Por el contrario, una invasión de la isla bastante menor y menos poblada de Kyushu al estilo Normandía, con armas únicamente convencionales, significaba asumir la muerte de 1 millón de estadounidenses y al menos 4 millones de japoneses, fundamentalmente civiles. Esos eran los datos que le llegaban a Harry Truman, que por la muerte de Franklin D. Roosevelt, recién estrenaba sus zapatitos de presidente.

Y como suele suceder con los vicepresidentes de los EEUU, que ejercen roles más bien ceremoniales, en vida de Roosevelt, don Truman había sido puesto deliberadamente dentro de un termo para que no se enterara de casi nada. Cuando asumió, no sabía siquiera de la existencia del Programa Manhattan.

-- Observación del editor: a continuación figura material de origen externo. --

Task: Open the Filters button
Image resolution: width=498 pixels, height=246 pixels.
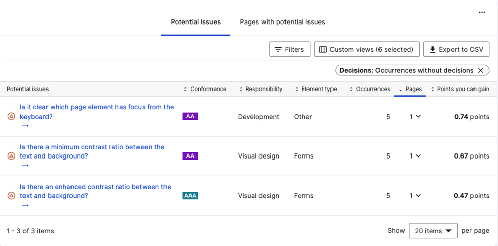Action: pyautogui.click(x=289, y=49)
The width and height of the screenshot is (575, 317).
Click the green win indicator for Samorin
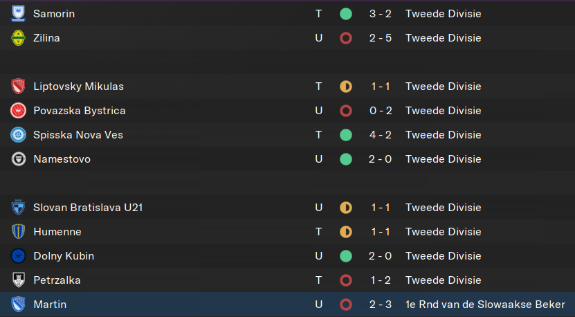pyautogui.click(x=346, y=14)
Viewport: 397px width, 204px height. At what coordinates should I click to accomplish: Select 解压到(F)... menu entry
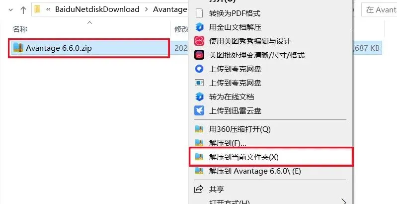click(x=271, y=143)
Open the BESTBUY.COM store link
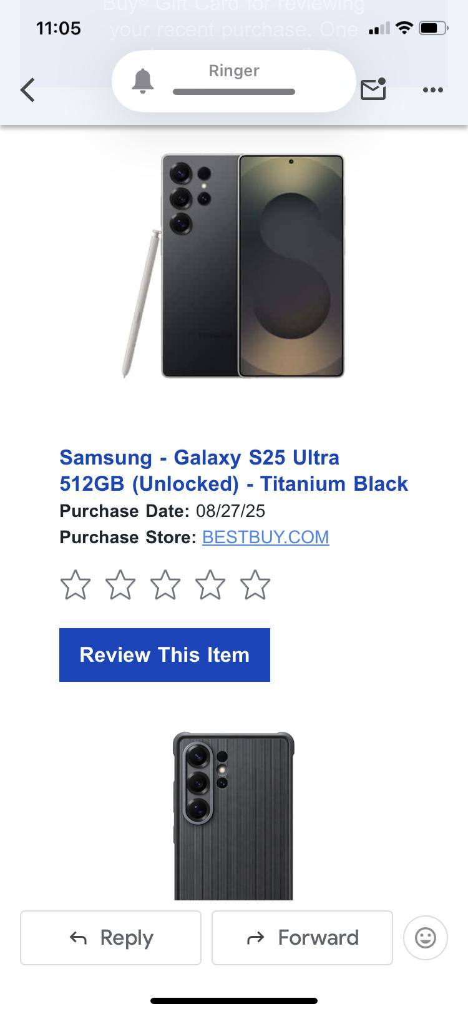 click(265, 537)
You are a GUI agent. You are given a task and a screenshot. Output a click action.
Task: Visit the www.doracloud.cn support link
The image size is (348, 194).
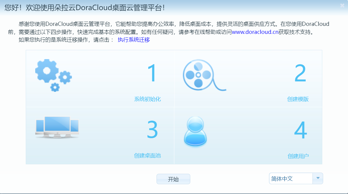255,32
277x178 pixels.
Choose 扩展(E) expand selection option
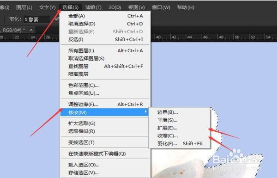(180, 128)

El núcleo de plutonio de las bombas sucesoras de “Fat Man” tardaba horrores en fabricarse en los “calutrones”. Un sincrotrón es primero y ante todo, un acelerador de partículas, un instrumento más académico que industrial: mueve muy poca masa usando demasiada energía eléctrica. Acumular los 6,2 kilogramos de plutonio “grado carozo” en 1945 y con tales medios era un trabajo de hormigas, algo así como llenar una pileta olímpica a cucharaditas o iluminar un estadio nocturno con fósforos.

Y Ud., que quería saber qué corno pasó en Ezeiza en la década de los ’80, y yo hablándole de carozos del diablo, físicos irradiados, soviéticos invencibles, islas japonesas y calutrones californianos.

Téngame paciencia y fe, no estoy tan perdido como parece. Estoy tratando de echar luz sobre algo importante que sucedió en nuestro país entre 1983 y 2000 y delante de nuestras narices,y cambió nuestra historia. Y no para bien.

Es algo de lo cual ni siquiera nuestra dirigencia conserva recuerdos.